## What the exercise asks
Gather every line in the records below that contains the word "beside".

## Raw data
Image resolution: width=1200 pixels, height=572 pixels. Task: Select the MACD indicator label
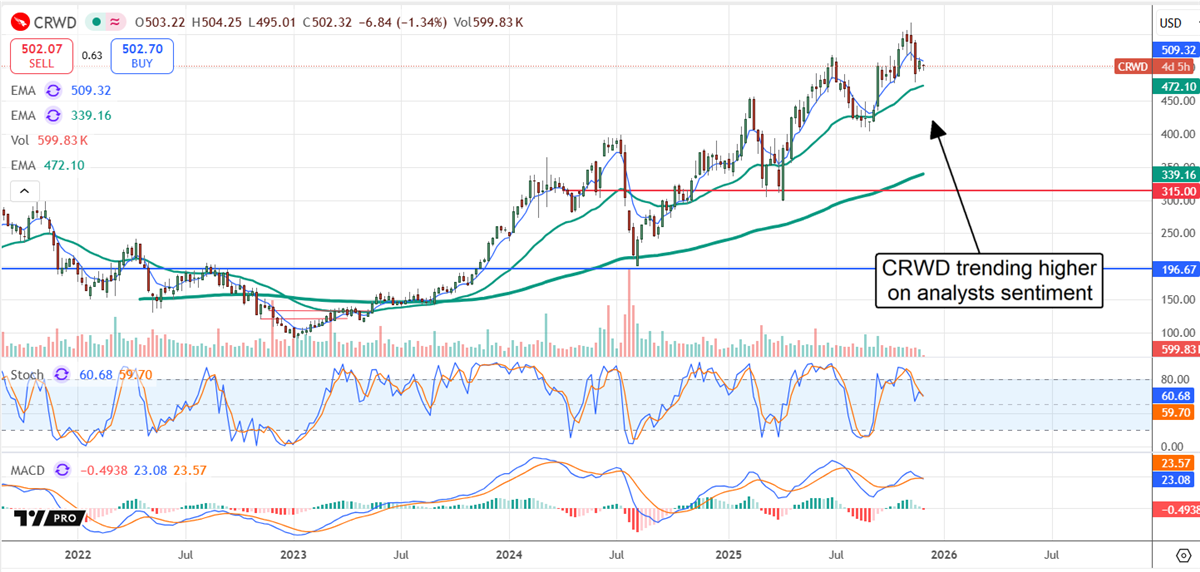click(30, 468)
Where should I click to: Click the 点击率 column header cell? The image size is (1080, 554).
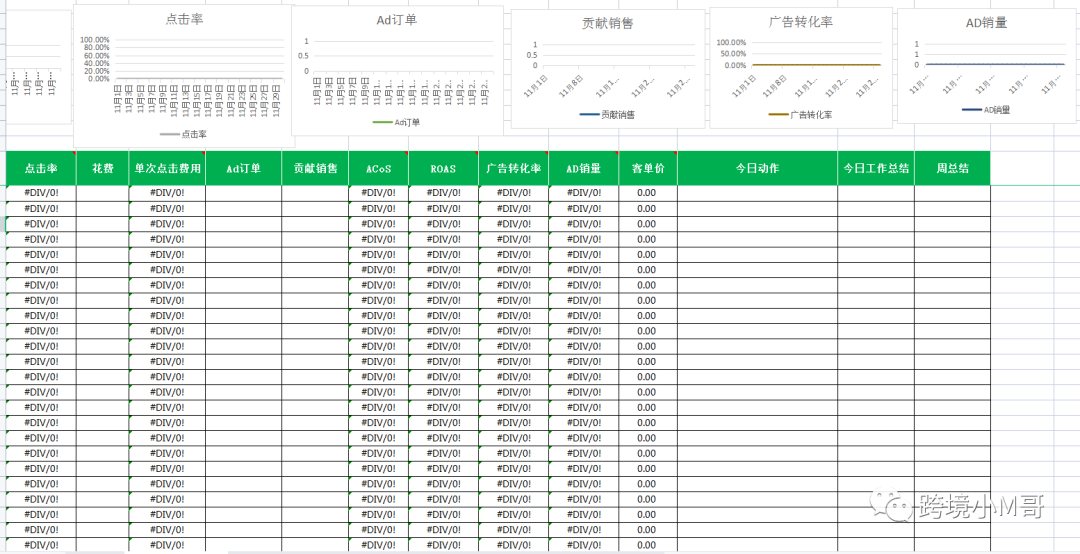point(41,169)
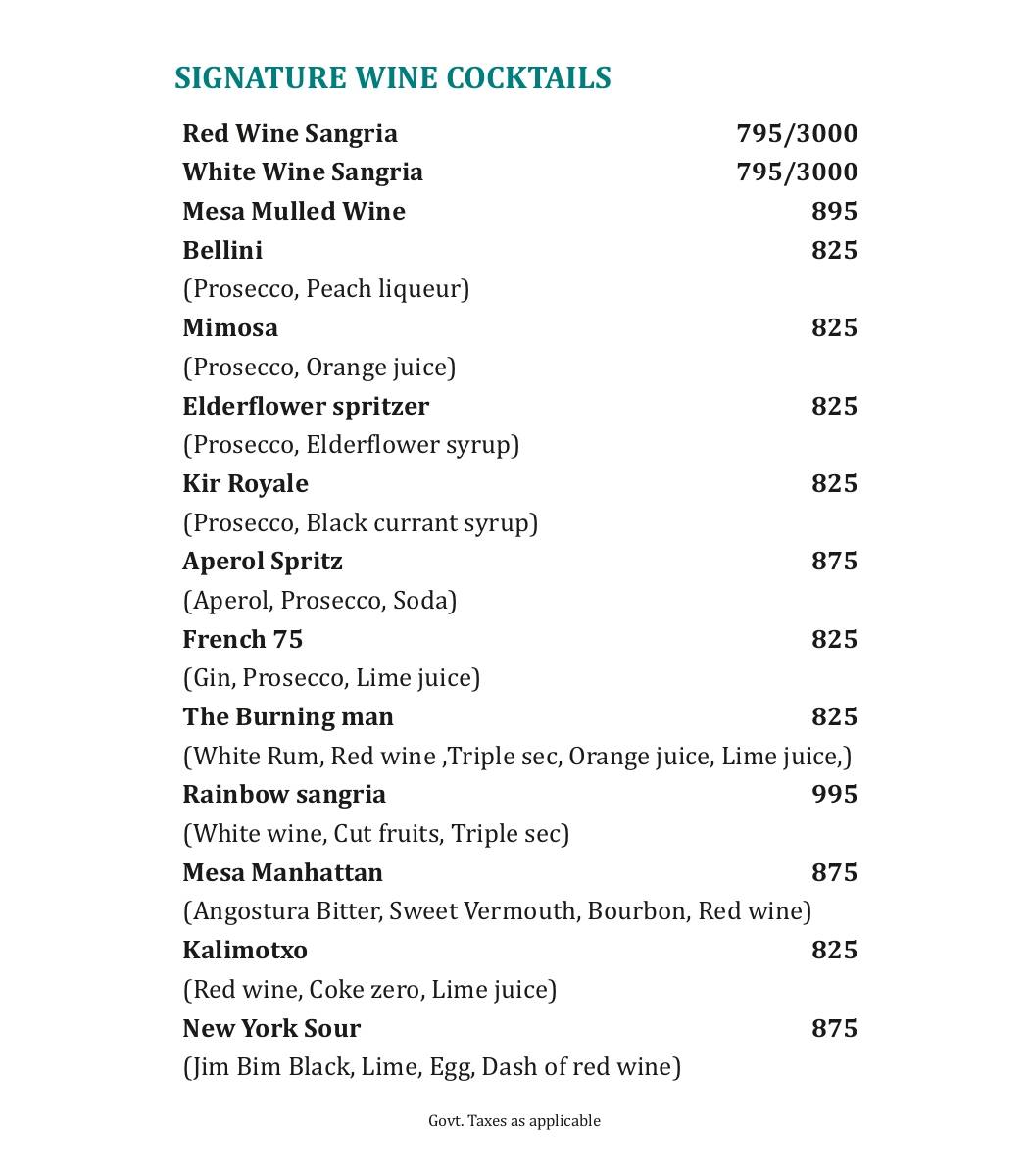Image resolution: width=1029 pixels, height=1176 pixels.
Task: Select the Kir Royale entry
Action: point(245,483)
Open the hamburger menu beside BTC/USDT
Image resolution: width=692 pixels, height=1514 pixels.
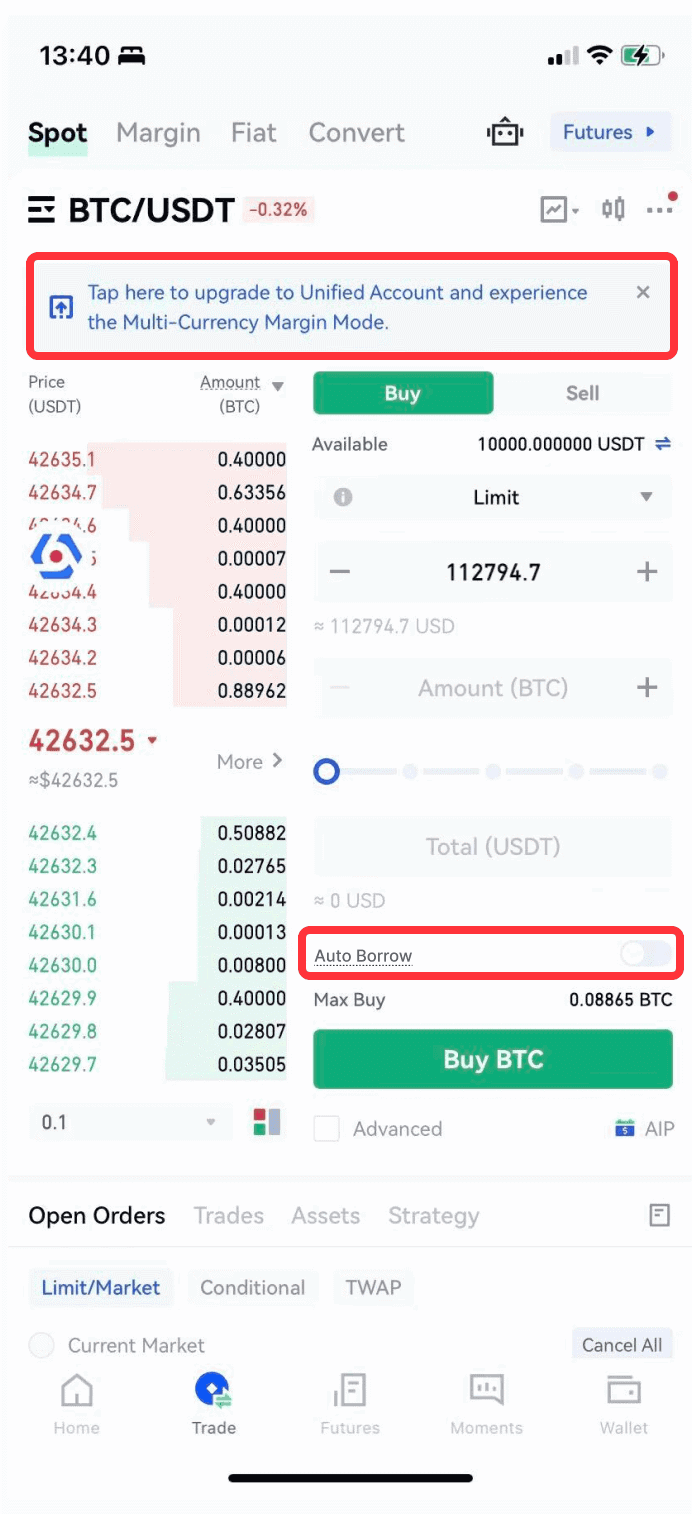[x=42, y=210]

--

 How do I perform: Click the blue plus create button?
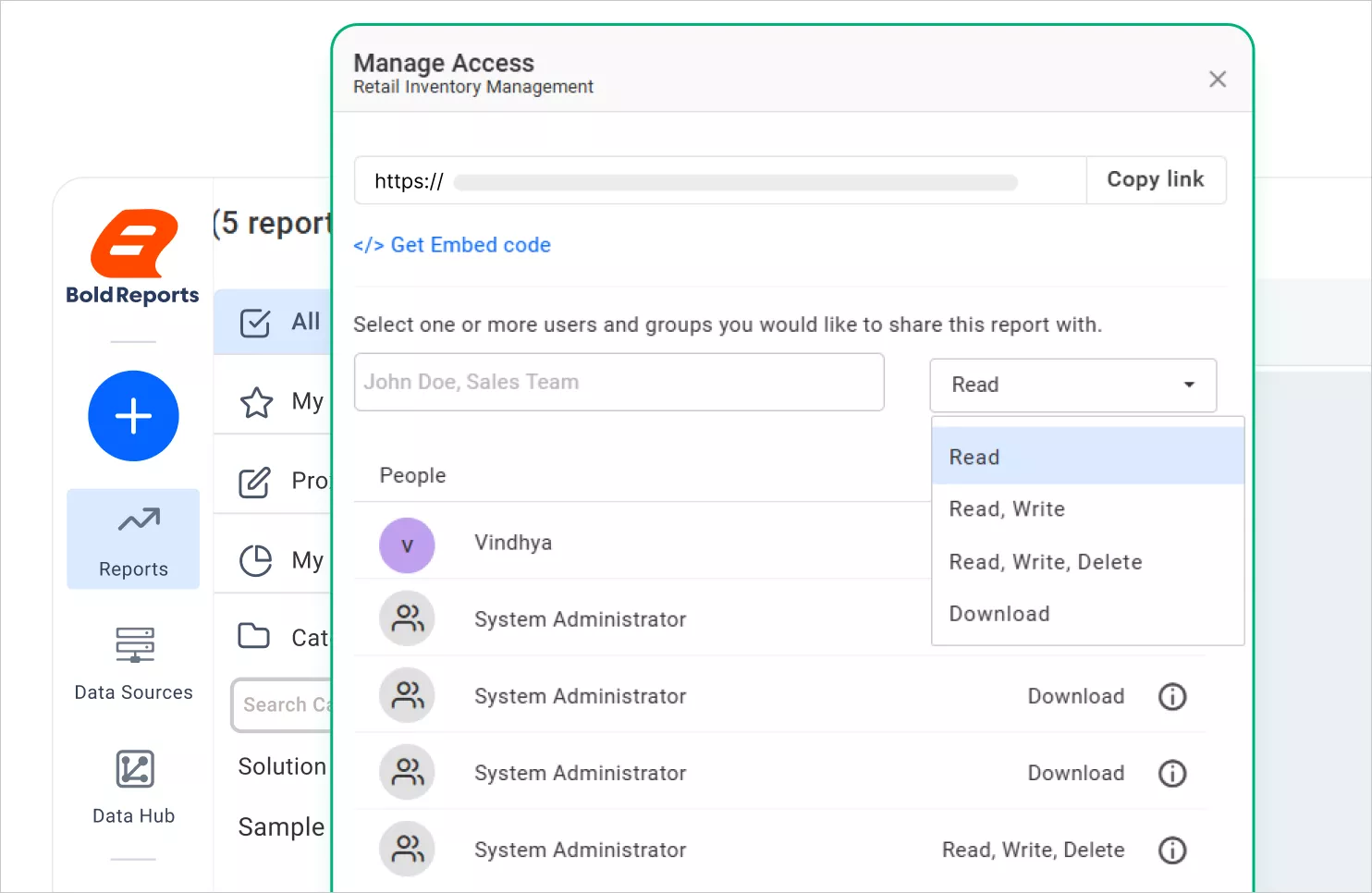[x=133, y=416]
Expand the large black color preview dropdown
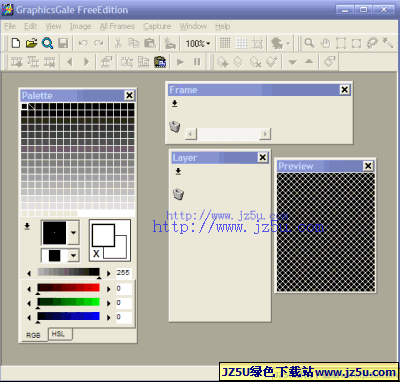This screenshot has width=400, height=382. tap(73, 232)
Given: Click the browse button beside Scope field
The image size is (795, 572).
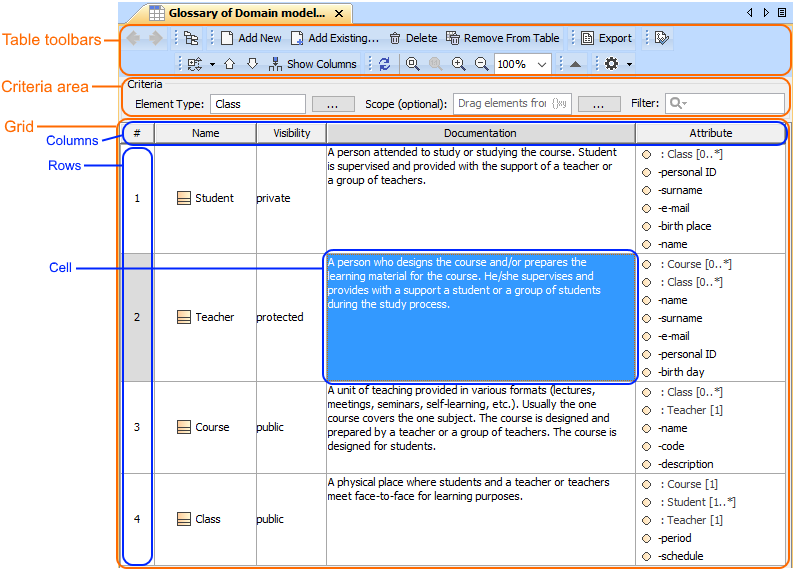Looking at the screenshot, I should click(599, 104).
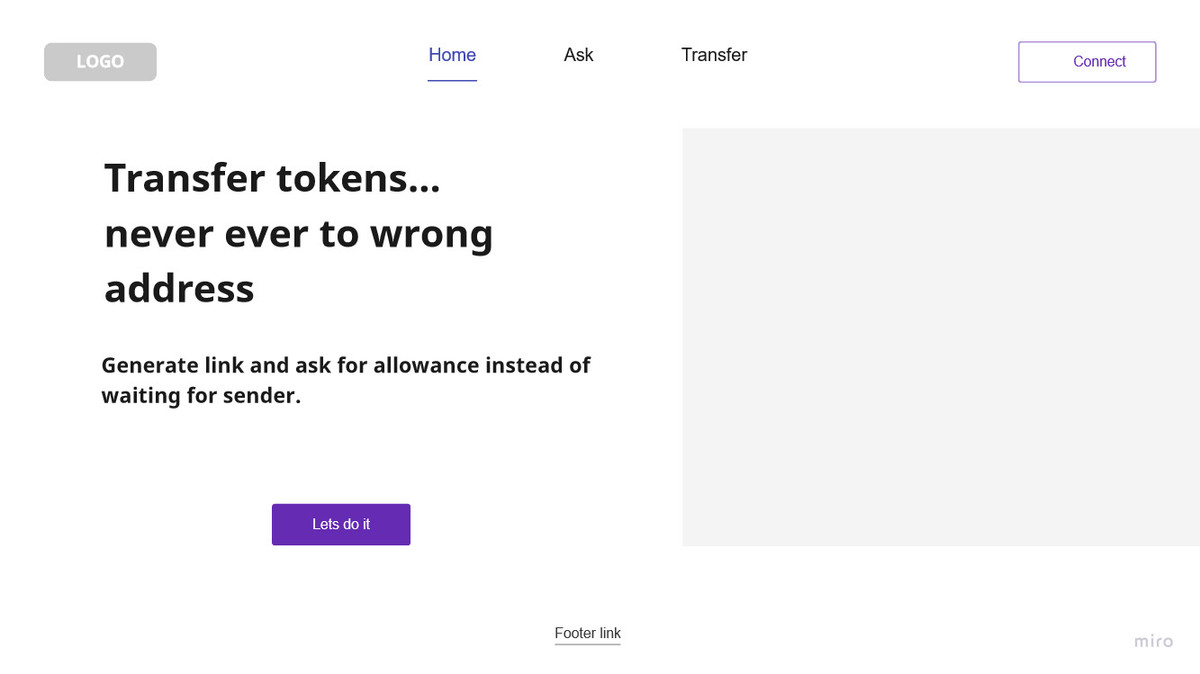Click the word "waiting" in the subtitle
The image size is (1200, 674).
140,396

## Exercise result
Open the hamburger menu beside BTC/USDT
Given: Click the browse button beside Scope field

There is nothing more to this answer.